Le Coach commandé par Charles Escoffier est dessiné par Jean Gessalin. Les frères Chappe qui sont spécialisés dans les nouveaux matériaux composites vont le carrosser. L'assemblage sera réalisé dans les locaux du garage Escoffier, rue Forest à Paris. Il sera présenté au nouveau PDG de la Régie, Pierre Dreyfus et au salon de l'auto de Paris 1955, sous le nom de Alpine ''Mille Miles''.
La photographie du Coach A106 de 1957 a été réalisée au manoir automobile de Lohéac, où l'on peut admirer de nombreux modèles de la gamme Alpine.
La formidable aventure d'Alpine vient de commencer son ascension vers les sommets.

En 1958 la gamme A106 est épaulée par l'A108 cabriolet, les éléments mécaniques sont issues de la Renault Dauphine qui supplante la 4 CV.

Elle était déclinée en trois motorisations, 845, 904 et 998 cm3, accouplé à une boîte 4 ou 5 vitesses.


Les licences sont accordées à des sociétés déjà en contact avec la Régie, ce qui simplifie énormément l'approvisionnement des composants mécaniques, la distribution et l'entretien.
La marque américaine Willys connu dans le monde entier pour sa Jeep, a fabriqué sous licence à Sao Paulo au Brésil, le coupé, le cabriolet et la Berlinette Alpine, sous l'appellation de ''Interlagos''. L'appellation fait référence au circuit de Grand Prix, tout un symbole.

L'appellation Dinalpin est la contraction des deux marques.


Comme Ferdinand Porsche qui a élaboré la 356 avec un maximum de pièces Volkswagen, Jean Rédélé mènera ce concept très loin en empruntant le maximum d'organe aux Renault.
L'utilisation de pièces issus de voiture d'un grand constructeur permettaient de contenir les coûts et de faciliter l'entretien.

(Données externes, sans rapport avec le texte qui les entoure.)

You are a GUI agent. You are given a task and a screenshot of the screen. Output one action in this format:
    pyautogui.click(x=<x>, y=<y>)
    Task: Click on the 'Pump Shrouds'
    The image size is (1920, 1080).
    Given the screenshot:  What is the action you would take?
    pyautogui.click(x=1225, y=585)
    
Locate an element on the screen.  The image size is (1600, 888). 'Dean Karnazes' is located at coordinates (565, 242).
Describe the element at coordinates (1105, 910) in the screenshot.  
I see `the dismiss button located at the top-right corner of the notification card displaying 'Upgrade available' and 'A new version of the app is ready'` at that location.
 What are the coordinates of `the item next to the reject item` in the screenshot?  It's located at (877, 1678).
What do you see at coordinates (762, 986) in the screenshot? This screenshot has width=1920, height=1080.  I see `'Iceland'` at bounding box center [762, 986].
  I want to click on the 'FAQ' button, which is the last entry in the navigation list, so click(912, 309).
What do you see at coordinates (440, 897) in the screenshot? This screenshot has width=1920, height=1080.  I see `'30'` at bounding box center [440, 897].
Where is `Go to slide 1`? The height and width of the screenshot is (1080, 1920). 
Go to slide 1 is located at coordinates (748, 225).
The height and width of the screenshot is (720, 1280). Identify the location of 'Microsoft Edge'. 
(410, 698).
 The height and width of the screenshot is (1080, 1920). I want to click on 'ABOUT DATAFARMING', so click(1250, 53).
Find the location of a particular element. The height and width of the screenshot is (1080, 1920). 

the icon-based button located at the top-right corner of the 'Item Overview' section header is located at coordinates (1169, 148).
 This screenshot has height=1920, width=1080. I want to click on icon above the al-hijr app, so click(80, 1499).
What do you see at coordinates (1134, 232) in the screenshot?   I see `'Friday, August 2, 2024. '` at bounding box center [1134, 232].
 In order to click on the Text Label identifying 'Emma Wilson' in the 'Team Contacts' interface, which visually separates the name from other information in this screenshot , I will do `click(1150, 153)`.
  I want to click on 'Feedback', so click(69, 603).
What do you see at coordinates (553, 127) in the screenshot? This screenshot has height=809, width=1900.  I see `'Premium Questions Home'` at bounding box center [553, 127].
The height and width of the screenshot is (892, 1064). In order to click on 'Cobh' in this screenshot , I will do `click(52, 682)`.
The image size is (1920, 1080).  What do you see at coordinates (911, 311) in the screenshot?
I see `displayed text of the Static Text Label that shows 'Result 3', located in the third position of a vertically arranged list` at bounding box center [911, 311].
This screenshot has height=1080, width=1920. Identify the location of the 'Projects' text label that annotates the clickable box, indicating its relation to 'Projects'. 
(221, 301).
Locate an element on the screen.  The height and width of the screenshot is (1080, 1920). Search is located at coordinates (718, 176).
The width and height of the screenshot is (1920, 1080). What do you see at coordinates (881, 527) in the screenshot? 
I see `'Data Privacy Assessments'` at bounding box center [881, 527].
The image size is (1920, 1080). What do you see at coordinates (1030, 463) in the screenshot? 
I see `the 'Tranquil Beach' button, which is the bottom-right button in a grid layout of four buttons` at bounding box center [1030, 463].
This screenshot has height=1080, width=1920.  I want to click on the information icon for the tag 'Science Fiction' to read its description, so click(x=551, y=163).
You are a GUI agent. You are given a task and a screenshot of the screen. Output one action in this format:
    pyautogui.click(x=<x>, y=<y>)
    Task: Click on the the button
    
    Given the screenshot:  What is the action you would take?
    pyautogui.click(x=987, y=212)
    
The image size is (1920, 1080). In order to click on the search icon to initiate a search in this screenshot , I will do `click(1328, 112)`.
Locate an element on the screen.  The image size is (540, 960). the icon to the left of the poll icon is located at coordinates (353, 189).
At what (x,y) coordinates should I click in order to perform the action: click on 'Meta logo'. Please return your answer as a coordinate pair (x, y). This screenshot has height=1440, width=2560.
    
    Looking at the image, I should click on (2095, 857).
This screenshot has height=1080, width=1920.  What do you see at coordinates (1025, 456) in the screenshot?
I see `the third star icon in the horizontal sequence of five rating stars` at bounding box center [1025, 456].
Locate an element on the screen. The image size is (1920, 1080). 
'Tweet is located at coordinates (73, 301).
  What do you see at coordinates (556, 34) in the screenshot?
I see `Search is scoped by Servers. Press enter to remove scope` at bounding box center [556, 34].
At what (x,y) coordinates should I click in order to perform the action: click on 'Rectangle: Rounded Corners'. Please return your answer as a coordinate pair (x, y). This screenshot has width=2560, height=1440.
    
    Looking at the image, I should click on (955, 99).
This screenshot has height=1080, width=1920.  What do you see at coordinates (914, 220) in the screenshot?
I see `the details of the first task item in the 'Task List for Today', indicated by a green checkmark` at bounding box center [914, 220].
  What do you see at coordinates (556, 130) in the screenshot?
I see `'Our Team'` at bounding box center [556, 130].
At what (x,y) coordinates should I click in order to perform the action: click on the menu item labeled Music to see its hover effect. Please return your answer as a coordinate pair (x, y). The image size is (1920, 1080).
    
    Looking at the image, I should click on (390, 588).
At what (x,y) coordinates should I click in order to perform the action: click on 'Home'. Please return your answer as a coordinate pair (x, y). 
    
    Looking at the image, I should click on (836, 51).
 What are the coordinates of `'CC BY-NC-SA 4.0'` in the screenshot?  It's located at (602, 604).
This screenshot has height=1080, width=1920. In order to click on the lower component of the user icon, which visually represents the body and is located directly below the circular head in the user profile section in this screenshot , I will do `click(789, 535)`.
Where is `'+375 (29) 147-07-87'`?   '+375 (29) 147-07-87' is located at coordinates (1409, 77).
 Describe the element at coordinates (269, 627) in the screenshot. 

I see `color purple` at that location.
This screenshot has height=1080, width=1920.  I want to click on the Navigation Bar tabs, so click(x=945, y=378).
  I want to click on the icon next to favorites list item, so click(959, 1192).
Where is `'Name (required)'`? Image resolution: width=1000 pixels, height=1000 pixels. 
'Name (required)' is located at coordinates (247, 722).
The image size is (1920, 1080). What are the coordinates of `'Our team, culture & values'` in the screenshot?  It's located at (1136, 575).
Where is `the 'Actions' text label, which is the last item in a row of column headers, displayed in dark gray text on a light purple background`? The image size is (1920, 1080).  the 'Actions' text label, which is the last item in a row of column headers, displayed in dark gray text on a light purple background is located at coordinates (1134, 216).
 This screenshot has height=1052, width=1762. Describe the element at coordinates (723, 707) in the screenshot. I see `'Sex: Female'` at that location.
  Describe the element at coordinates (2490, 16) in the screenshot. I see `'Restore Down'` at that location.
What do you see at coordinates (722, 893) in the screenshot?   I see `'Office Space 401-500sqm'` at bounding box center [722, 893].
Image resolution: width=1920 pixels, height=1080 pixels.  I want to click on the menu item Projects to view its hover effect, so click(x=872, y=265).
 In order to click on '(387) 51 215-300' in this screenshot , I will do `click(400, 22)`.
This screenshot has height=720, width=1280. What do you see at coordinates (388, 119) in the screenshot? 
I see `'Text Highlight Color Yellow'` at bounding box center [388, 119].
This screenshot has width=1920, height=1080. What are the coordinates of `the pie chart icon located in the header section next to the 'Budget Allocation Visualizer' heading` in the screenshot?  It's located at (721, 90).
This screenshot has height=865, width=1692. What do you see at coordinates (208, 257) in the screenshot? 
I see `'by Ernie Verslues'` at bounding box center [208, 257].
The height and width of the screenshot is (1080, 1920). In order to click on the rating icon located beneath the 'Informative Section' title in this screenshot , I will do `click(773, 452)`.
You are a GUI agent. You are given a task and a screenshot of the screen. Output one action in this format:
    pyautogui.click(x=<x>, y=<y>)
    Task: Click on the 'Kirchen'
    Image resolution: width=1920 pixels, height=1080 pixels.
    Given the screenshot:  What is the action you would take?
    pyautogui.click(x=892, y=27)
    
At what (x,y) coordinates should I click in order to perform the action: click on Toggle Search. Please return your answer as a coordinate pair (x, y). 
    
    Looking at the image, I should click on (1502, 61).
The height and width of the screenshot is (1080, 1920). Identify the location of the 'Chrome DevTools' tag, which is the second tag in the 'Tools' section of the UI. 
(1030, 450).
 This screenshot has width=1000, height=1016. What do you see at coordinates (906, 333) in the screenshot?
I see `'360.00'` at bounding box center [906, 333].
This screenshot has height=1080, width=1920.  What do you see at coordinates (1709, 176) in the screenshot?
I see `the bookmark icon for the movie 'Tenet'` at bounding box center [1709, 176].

Les solutions adopter par l'équipe d'Alpine sont rationnelles :
- éléments mécaniques empruntés à un modèle de série, la toute nouvelle Renault 8,
- châssis-poutre afin d'améliorer la rigidité et allégé la voiture,
- carrosserie en fibre de verre aux lignes aérodynamiques et sportives.
L'A110 Berlinette verra de nombreuses évolutions au fil de sa carrière. Notamment la motorisation qui suivra la sortie de nouveaux moteurs chez Renault.
Elle s'impose rapidement en compétition, mais il faudra quelques années pour qu'elle démontre qu'avec des motorisations plus dignes de ses qualités dynamiques, qu'elle était bien la reine des rallyes.

Le coupé était carrossé par les frères Chapppe sur un châssis-poutre allongé, la mécanique est de type R8.

L'ensemble des compteurs sont regroupés sous une unique visière.

En 1971, Les Alpine A110 ont permis entre autres, aux pilotes, B. Darniche, J.P. Nicolas, O. Andersson, J.C. Andruet, J.L. Thérier, J. Vinatier, de remporter le rallye de Monte-Carlo, le Lyon-Charbonnières, le San-Remo-Sestrières, l'Acropole, la coupe des Alpes, le rallye du Portugal...
Offrant ainsi à Alpine son premier titre de Champion d'Europe des constructeurs.
Les voitures dieppoises confiées à O. Andersson, J.C. Andruet, B. Darniche, J.P. Nicolas et J.L. Thérier apporteront en 1973, le premier titre de Champion du Monde des rallyes à Alpine avec 155 points, Fiat est deuxième avec 89 points et Ford troisième avec 76 points.
La victoire Mondiale en poche, le budget alloué par Renault pour les rallyes sera réaffecté au programme Endurance en 1974.

La Renault 5 Alpine a été commercialisée en 1976, afin d'apporter une touche de sportivité à la gamme en utilisant la notoriété d'Alpine.
Elle est dotée d'un 4 cylindres de 1397 cm3 dont la puissance culmine à 90 ch. Une puissance inférieure aux 110 ch de la Golf GTI dévoilée la même année.
Malheureusement, la décennie 1970 n'est pas faste pour les constructeurs automobiles. La guerre du Kippour a débouché sur la flambée du cours du pétrole, les limitations de vitesse apparaissent sur nos routes.
En 1973, La marque Alpine voie sa courbe des ventes s'effondrer, Renault s'empare de 55% des parts de la société et impose ses volontés, en 1974, Jean Rédélé tire sa révérence en cédant le reste de ses parts à Renault.

Six ans se sont écoulés quand Renault présente une première évolution du coupé A310 1600 cm3 qui sur le plan sportif et commercial n'a pas obtenue la réussite escomptée.
L'A310 est modifiée de façon significative, elle adopte un nouveau moteur V6 2700cm3 d'origine Peugeot Reunault Volvo, des nouveaux trains roulants, une nouvelle lignes... c'est une nouvelle GT qui peut enfin s'attaquer à la concurence allemande, pour ne pas la nommer.

L'A610 est la dernière ''Alpine'' à être sortie des chaînes de Dieppe. Elles reposent sur les mêmes bases qu'une Berlinette A110, châssis poutre, moteur en position arrière, carrosserie en matériaux composites...
Renault récupérera l'usine de Dieppe afin d'y construire le Spider et l'Espace.